Seiring musim berganti, angin berembus mengeringkan sumur-sumur tua di desa. Gersang. Bau debu menyapa indra penciuman. Tetumbuhan meranggas. Tanah tandus retak-retak saking garangnya surya memanggang dia.
Seorang musafir menghentikan laju kakinya. Menepi. Dia berlindung di bawah pohon ketapang. Kini keteduhan rerimbun daun menaunginya. Dielusnya kerongkongan yang kerontang. Meminta dialiri air segera. Dia tengok bambu yang tersampir di pinggangnya. Kosong. Setetes air pun tak bersisa.
Akhirnya, musafir itu terduduk pasrah. Pohon ketapang menjadi sandaran punggungnya. Melepas penat barang sejenak, sebelum melanjutkan perjalanan nan panjang. Dalam hati dia berdoa, semoga Allah memberinya air demi bekal di perjalanan.
Manik cokelat teduh itu memejam. Kesiur angin lembut memainkan rambut hitamnya. Damai sangat wajahnya. Meski kehausan menderanya, agaknya dia masih bisa bertahan entah sampai kapan.
Dia berharap selepas tidurnya nanti. Kala mata membuka, maka tetes hujan berebut membasahi tubuhnya. Saat itu juga dia segera mengakhiri kemarau di kerongkongannya.
Baru lima menit dia terlelap, sentuhan di pundaknya menarik paksa kesadarannya. Dia terjaga. Meringis kemudian. Tatkala diserang pening tak megenakkan. Sesekali tangan kokoh itu meremas pelan kepalanya.
Sesudah reda, manik cokelat itu membuka. Menampilkan sorot teduh di baliknya. Sedetik kemudian membelalak. Kala didapati mata hitam sekelam malam milik seseorang memperhatikannya.
Gadis itu spontan berdiri lantaran terkejut juga. Kaki kecilnya melangkah mundur tanpa alas. Kaus hijau lusuh dengan rok hitam selutut membalut tubuhnya. Kalau dilihat, baju itu tak layak pakai, sebab warnanya memudar dan ada tambalan di beberapa bagian.

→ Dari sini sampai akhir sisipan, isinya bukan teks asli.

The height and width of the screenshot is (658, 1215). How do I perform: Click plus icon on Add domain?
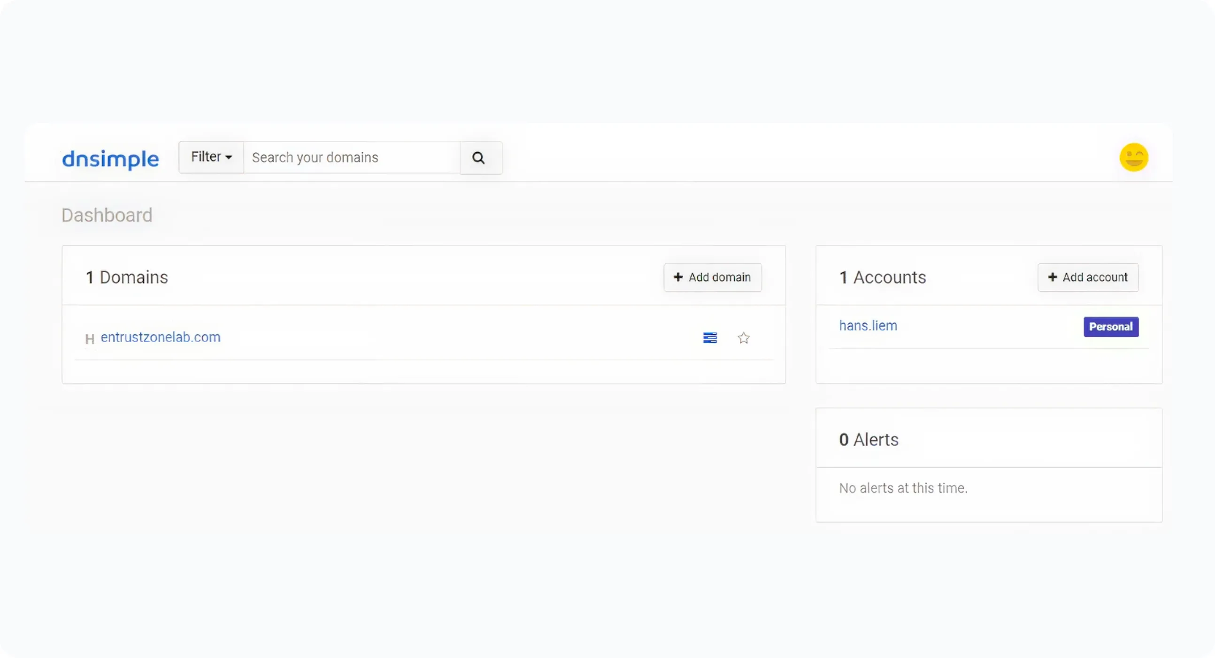[x=678, y=277]
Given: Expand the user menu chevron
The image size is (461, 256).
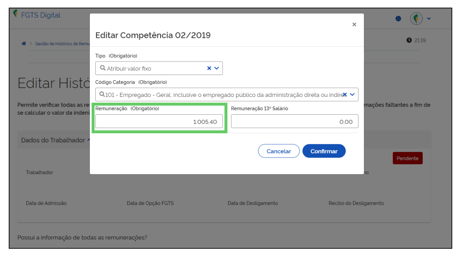Looking at the screenshot, I should (x=429, y=19).
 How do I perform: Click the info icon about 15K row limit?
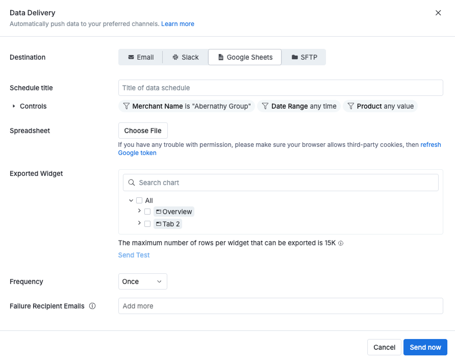(341, 243)
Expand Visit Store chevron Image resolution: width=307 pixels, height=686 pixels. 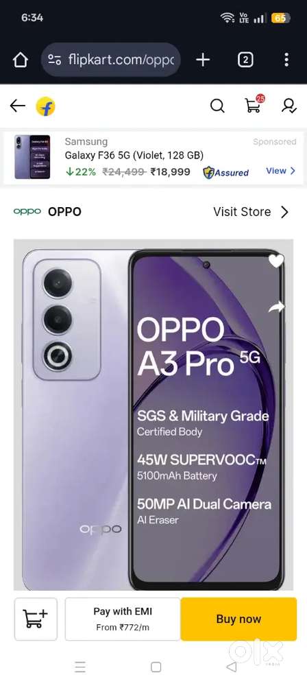click(x=284, y=212)
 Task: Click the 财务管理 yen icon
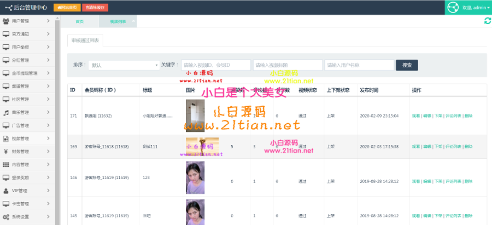pos(6,152)
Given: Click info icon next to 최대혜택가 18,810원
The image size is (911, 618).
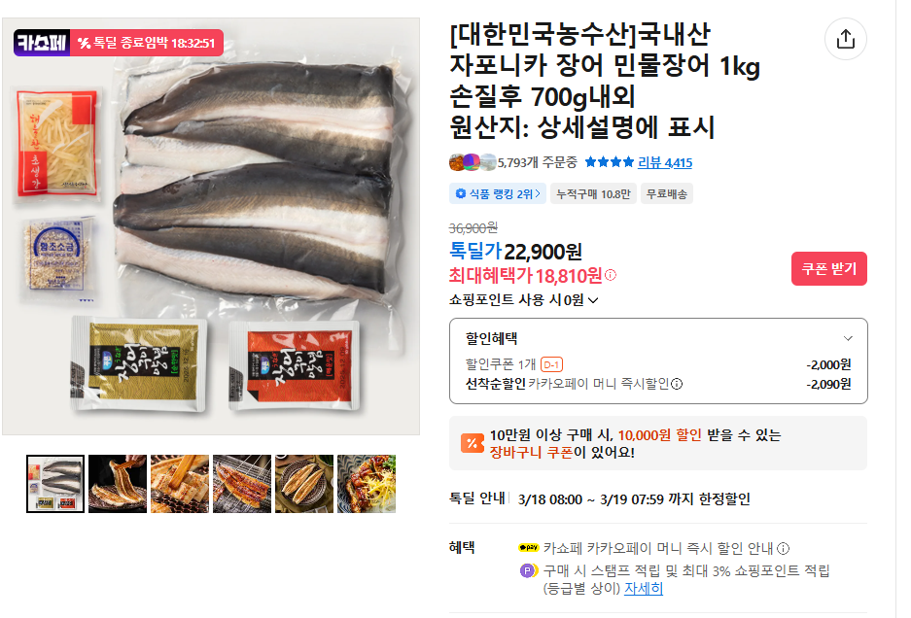Looking at the screenshot, I should pyautogui.click(x=611, y=275).
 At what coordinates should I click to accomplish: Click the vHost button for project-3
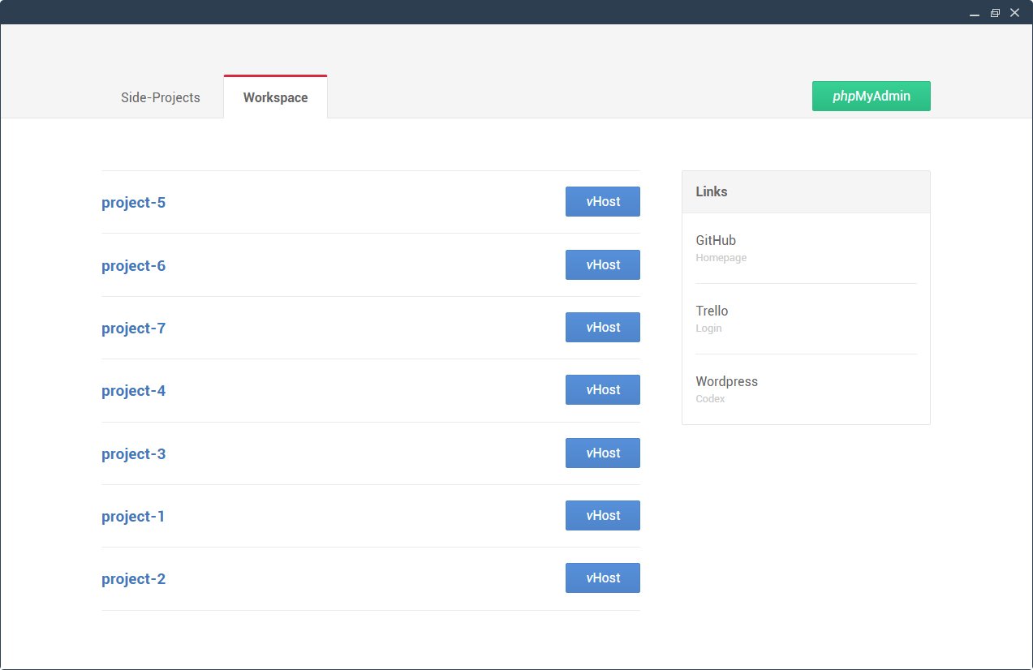click(x=602, y=453)
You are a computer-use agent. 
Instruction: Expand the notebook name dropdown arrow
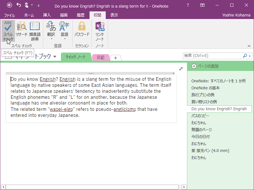(55, 57)
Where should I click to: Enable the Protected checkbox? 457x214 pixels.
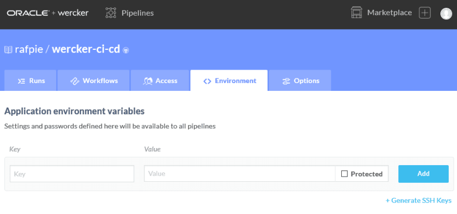point(344,174)
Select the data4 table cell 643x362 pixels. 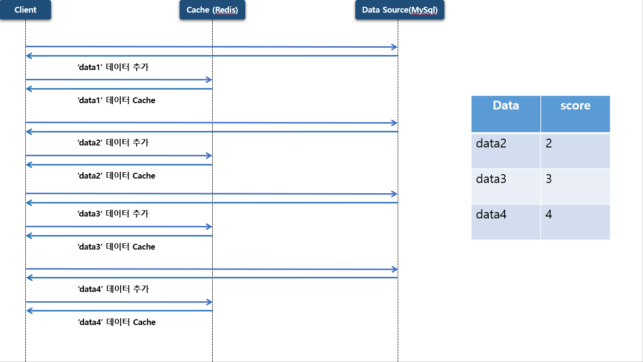(x=506, y=222)
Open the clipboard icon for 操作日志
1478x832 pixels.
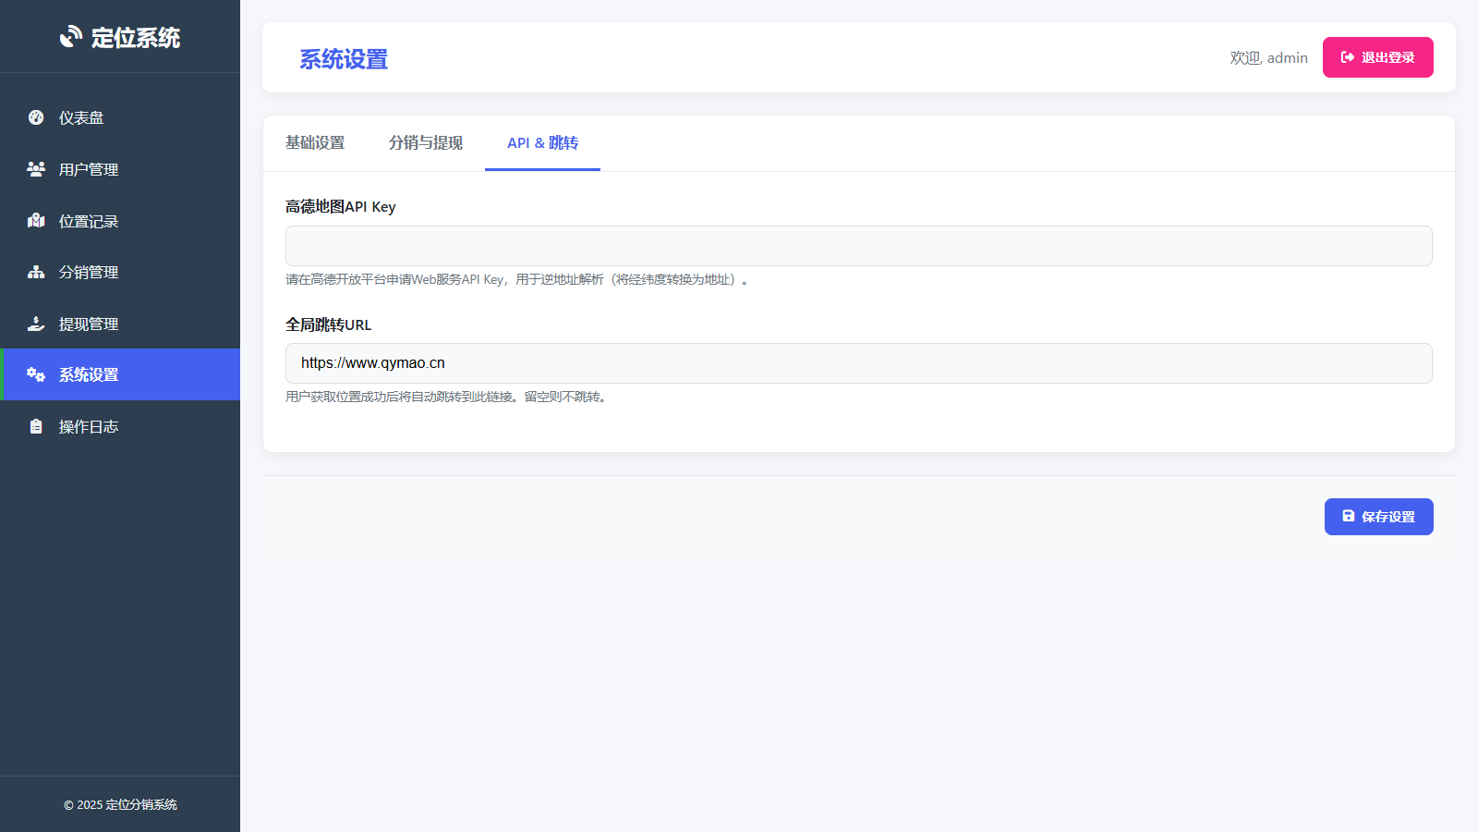click(36, 426)
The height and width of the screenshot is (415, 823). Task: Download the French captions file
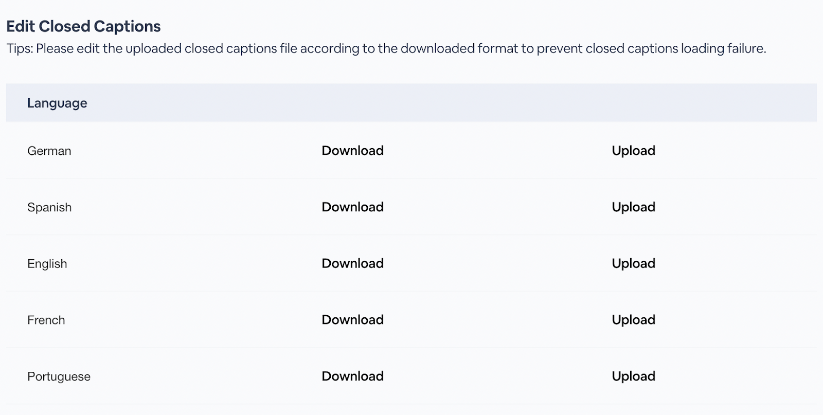click(352, 320)
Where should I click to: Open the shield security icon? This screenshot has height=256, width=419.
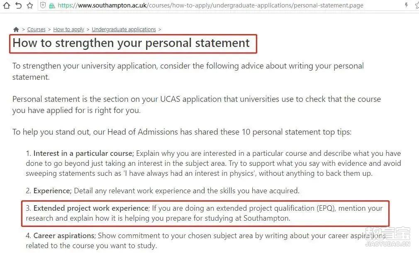[x=43, y=5]
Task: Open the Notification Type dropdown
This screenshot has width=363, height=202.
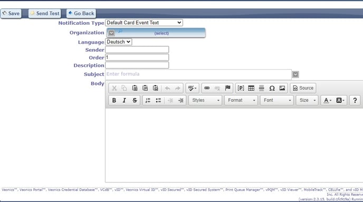Action: coord(144,23)
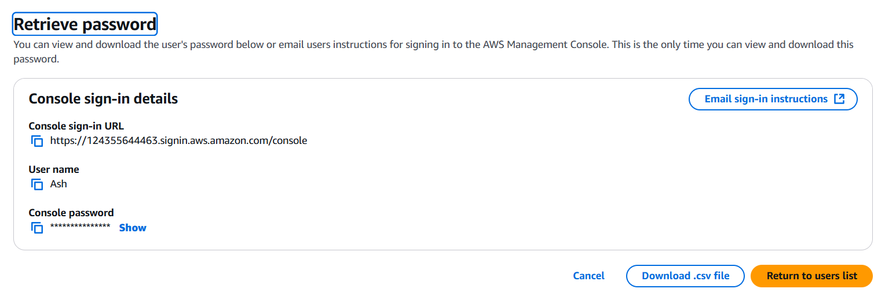885x296 pixels.
Task: Click the User name field label
Action: pos(54,169)
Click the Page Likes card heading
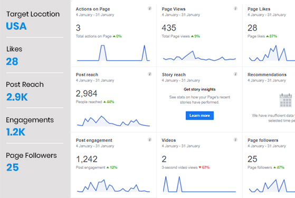The height and width of the screenshot is (198, 295). point(259,9)
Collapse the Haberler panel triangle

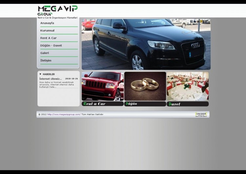point(40,74)
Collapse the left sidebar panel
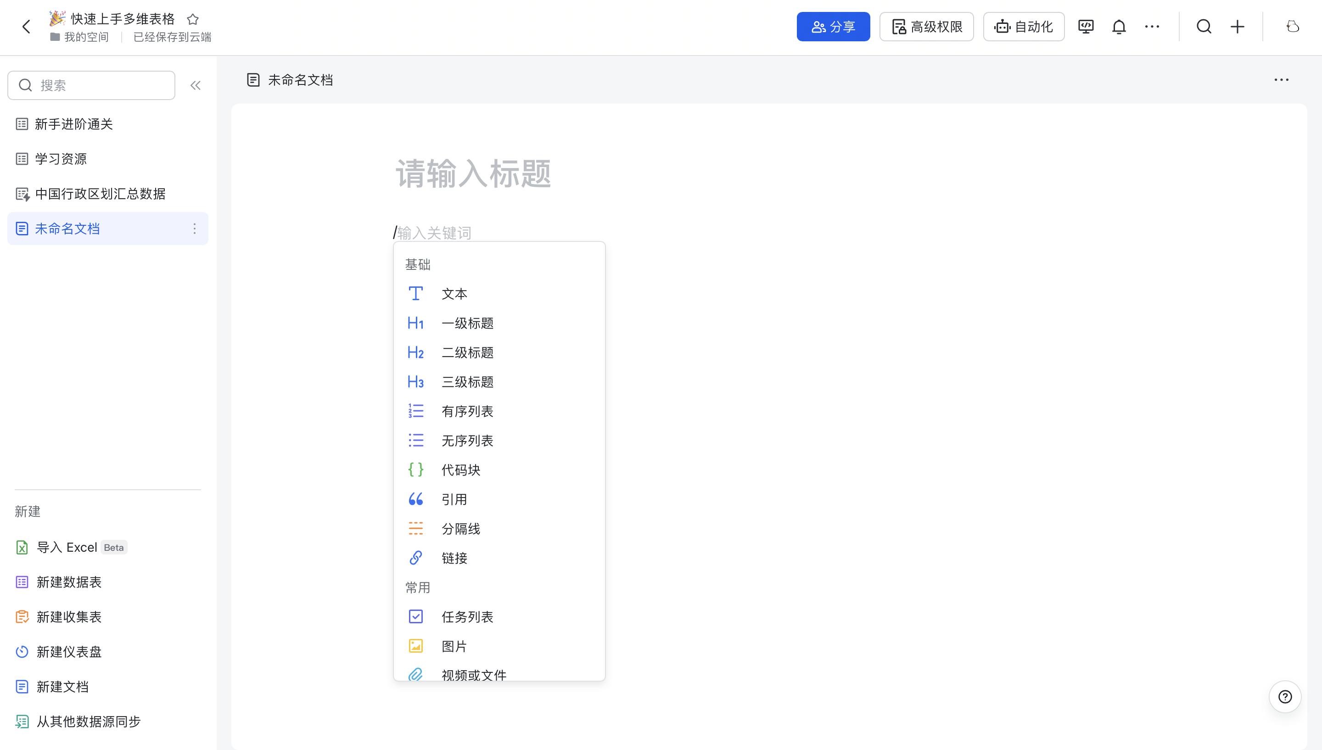 (195, 86)
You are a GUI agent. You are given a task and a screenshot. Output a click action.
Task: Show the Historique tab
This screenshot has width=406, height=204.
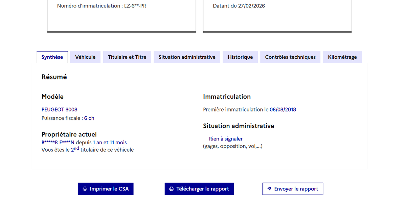(x=240, y=57)
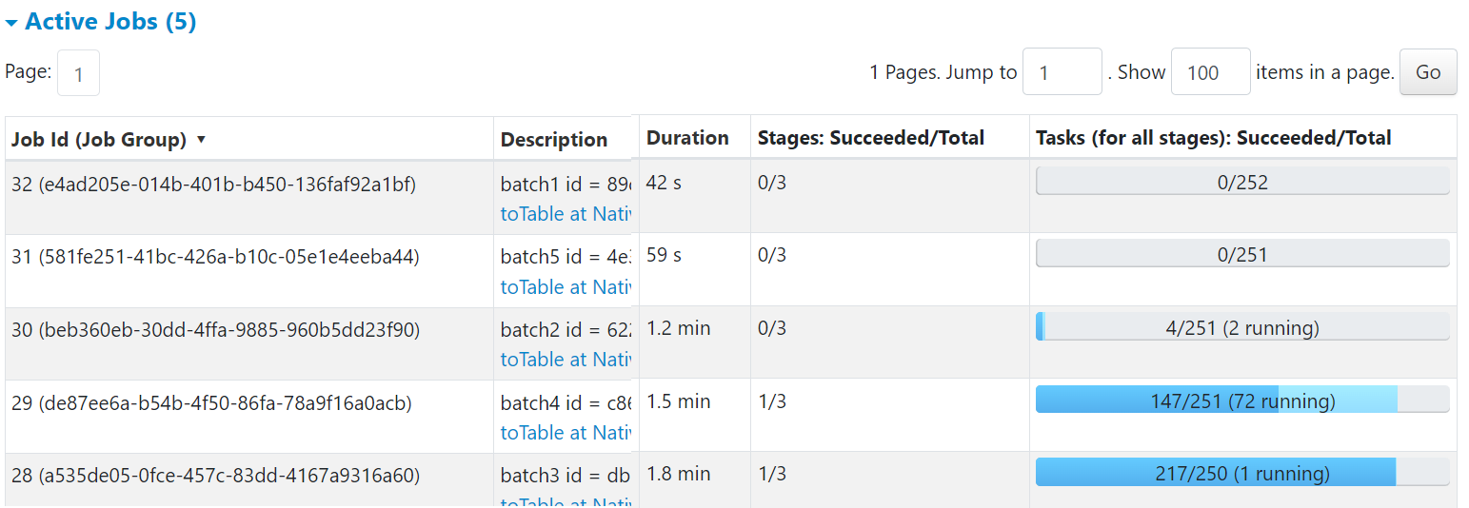Click the 0/251 tasks progress bar

[1241, 254]
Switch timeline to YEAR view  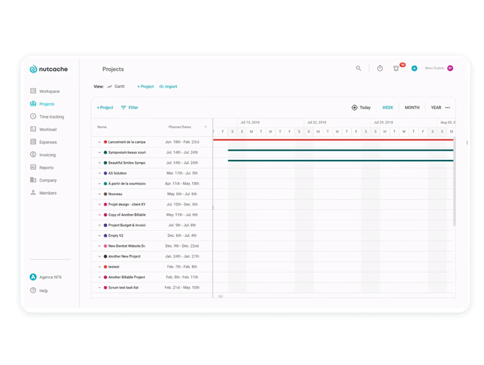pyautogui.click(x=436, y=108)
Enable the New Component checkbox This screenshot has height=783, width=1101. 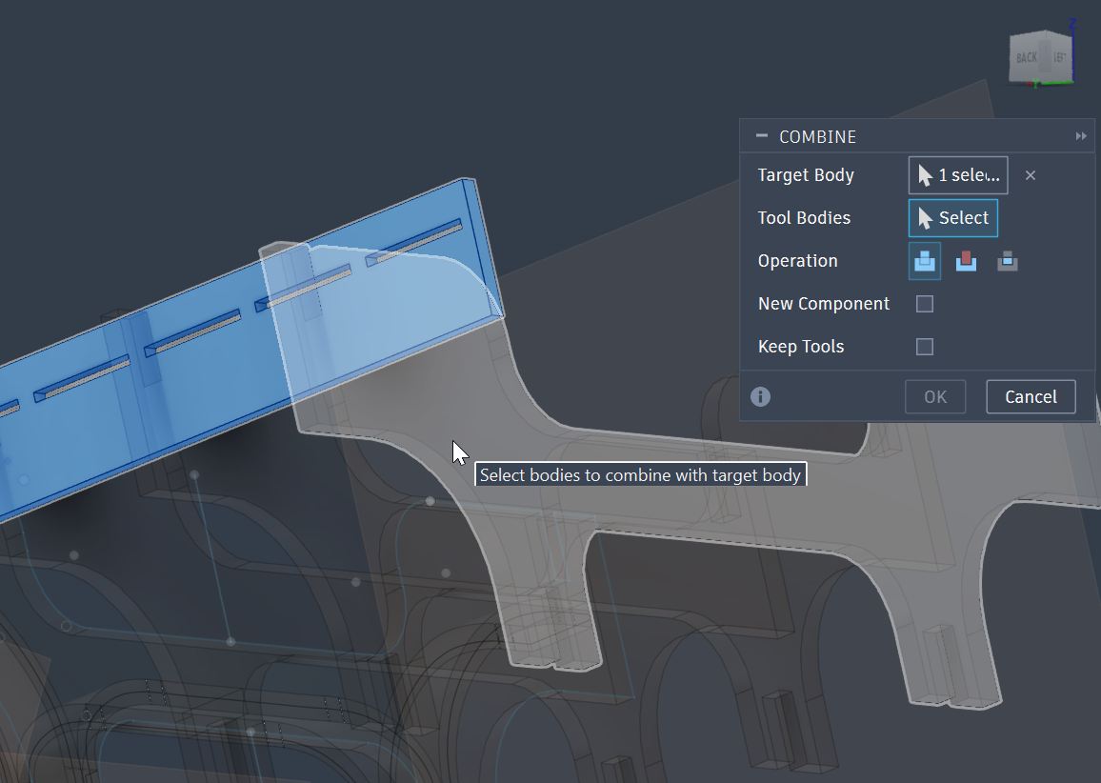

“Siapa kau, wahai gadis belia?” tanya musafir melangkah mendekatinya. Gadis itu menunduk. Wajahnya tersembunyi di balik caping. Tangan gadis itu terjulur ke depan. “A-aku hanya ingin memberi ini pada Tuan,” Dalam sekejap, bejana bambu itu berpindah tangan. Dingin terasa saat dipegang. Segera direguk air sampai tinggal separuh. Sisanya digunakan untuk membasuh muka. Segar. Serasa sejuk di badan.
“Terima kasih. Sesungguhnya Allah telah mengirimmu untuk menolongku.” kata musafir senang. Wajahnya cerah kembali. Gadis itu mengangguk. Walau tersembunyi caping, musafir dapat melihat senyum di baliknya.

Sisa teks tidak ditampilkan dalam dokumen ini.